Integrative clustering of multi-level omics data for disease subtype discovery using sequential double regularization.

Abstract

With the rapid advances in technologies of microarray and massively parallel sequencing, data of multiple omics sources from a large patient cohort are now frequently seen in many consortium studies. Effective multi-level omics data integration has brought new statistical challenges. One important biological objective of such integrative analysis is to cluster patients in order to identify clinically relevant disease subtypes, which will form basis for tailored treatment and personalized medicine. Several methods have been proposed in the literature for this purpose, including the popular iCluster method used in many cancer applications. When clustering high-dimensional omics data, effective feature selection is critical for better clustering accuracy and biological interpretation. It is also common that a portion of "scattered samples" has patterns distinct from all major clusters and should not be assigned into any cluster as they may represent a rare disease subcategory or be in transition between disease subtypes.

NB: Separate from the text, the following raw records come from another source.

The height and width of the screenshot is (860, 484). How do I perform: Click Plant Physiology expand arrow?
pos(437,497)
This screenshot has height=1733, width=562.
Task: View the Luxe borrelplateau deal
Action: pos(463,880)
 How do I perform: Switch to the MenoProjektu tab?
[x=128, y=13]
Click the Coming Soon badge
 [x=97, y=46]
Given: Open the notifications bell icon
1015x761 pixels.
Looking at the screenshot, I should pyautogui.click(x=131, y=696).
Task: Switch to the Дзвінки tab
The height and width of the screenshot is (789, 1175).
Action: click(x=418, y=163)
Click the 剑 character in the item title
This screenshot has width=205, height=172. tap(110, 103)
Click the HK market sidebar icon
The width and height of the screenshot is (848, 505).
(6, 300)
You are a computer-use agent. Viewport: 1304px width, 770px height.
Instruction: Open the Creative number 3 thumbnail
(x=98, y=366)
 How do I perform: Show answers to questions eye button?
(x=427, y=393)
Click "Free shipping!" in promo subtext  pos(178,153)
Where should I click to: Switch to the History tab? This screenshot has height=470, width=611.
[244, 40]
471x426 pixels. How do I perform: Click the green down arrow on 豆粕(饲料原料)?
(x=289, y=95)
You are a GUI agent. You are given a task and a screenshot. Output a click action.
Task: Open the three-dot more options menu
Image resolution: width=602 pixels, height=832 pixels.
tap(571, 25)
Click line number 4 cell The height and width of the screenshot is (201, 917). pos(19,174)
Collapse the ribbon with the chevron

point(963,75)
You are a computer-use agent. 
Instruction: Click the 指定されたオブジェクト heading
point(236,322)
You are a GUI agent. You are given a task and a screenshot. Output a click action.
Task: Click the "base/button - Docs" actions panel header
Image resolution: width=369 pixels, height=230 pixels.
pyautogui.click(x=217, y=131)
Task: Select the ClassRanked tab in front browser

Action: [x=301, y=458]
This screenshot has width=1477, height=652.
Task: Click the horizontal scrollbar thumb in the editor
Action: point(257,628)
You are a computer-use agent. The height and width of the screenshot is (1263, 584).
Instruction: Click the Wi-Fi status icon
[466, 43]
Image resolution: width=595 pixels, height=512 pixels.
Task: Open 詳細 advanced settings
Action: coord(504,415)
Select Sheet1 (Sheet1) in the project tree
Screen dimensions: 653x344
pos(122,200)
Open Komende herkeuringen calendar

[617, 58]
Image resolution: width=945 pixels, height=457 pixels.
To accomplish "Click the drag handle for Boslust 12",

In this paper, we firstly propose to improve feature selection of the iCluster factor model by an overlapping sparse group lasso penalty on the omics features using prior knowledge of inter-omics regulatory flows. We then perform regularization over samples to allow clustering with scattered samples and generate tight clusters. The proposed group structured tight iCluster method will be evaluated by two real breast cancer examples and simulations to demonstrate its improved clustering accuracy, biological interpretation, and ability to generate coherent tight clusters.